Affinda's solution is designed to work effectively on both machine-readable documents and scanned images and files. 

Machine-readable document

To reduce processing times and to ensure accuracy, Affinda only applies Optical Character Recognition (OCR) technology to documents that are not machine-readable. When a document is uploaded, Affinda will check to see if this document has a 'text layer' associated with it. If it does (and there are over 25 words in this text layer), then no OCR is applied as it assumes that this text layer matches the document.

Documents without a text layer

Where there is no text layer (e.g. a scanned invoice or photo of an invoice), Affinda will apply OCR technology as the first step to extract the text from the document. Once extracted, Affinda will be able to extract the key data from the files as it would if it were submitted as a machine-readable document. Due to the additional step required in applying this OCR, the processing times for these documents will be higher.

The OCR technology is not always 100% accurate and will be impacted by scan quality, stamps and other imperfections in the document.

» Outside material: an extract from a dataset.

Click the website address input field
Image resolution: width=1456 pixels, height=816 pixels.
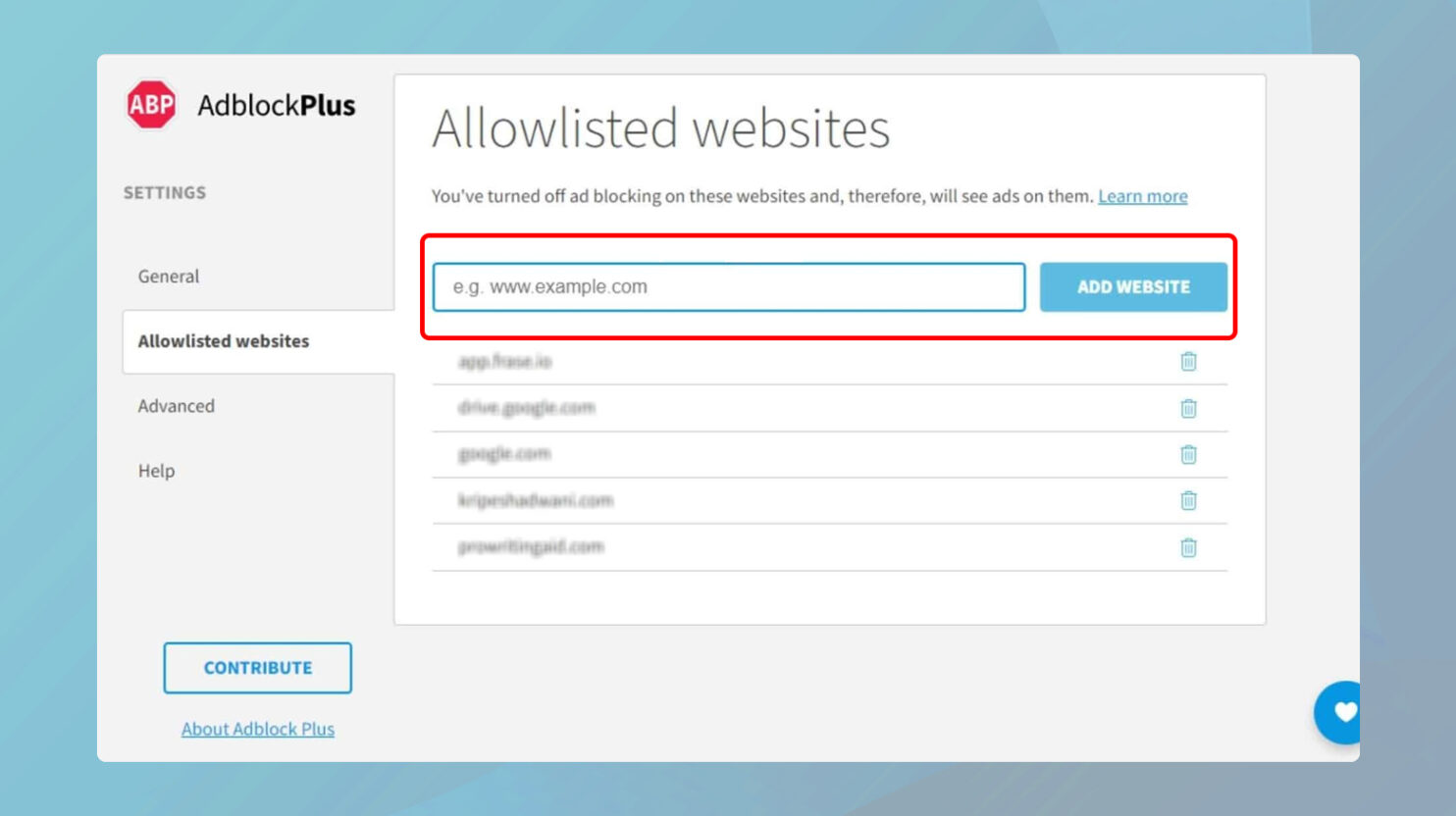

The confidence levels that are used to auto-validate fields will take into consideration the confidence the OCR technology has that it has extracted the text correctly. 

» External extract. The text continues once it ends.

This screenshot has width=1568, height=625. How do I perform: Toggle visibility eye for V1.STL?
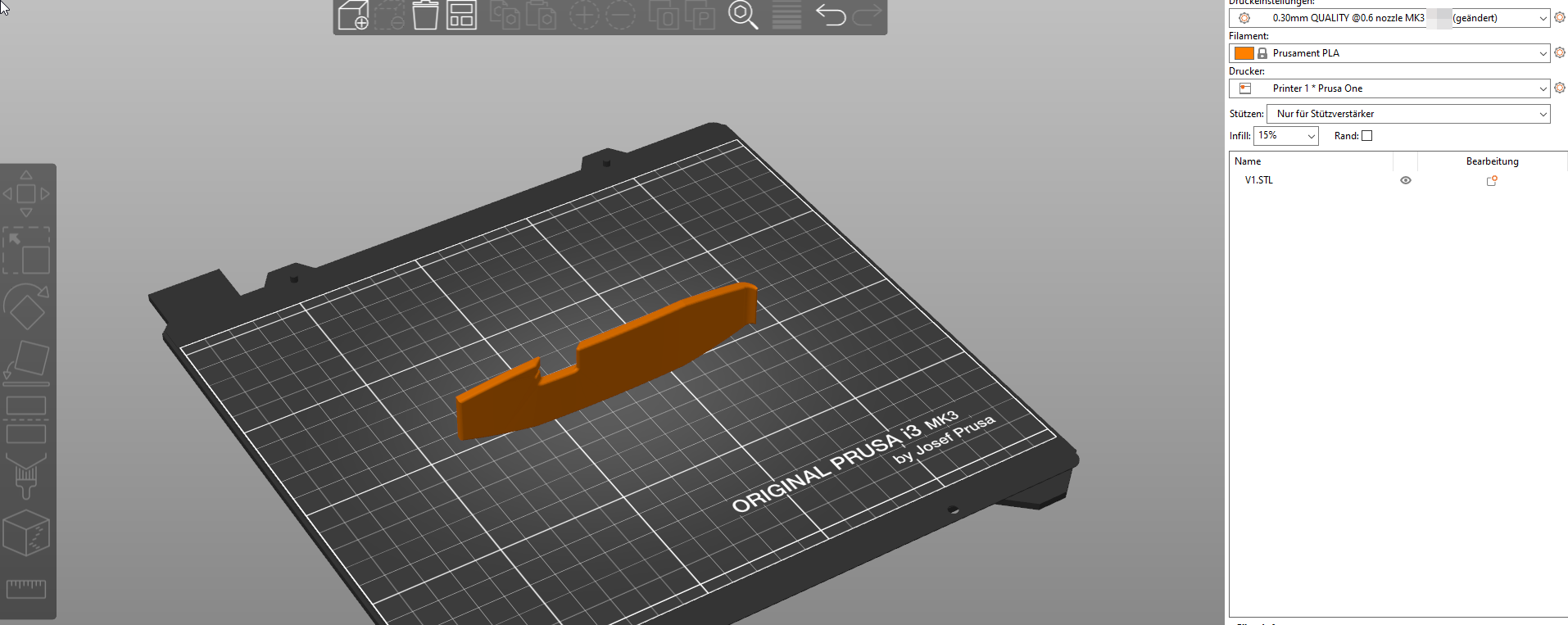click(1406, 180)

What if the text layer on a document is incorrect?

From time to time, a document may be submitted that has a text layer that does not match fully the data in the document itself. Whilst this is uncommon, this will mean that Affinda has not applied OCR technology and thus we will not be able accurately to extract the data.

In the minority of cases where this occurs, users are able to select 'Run OCR' which will apply OCR to the document and re-parse the data.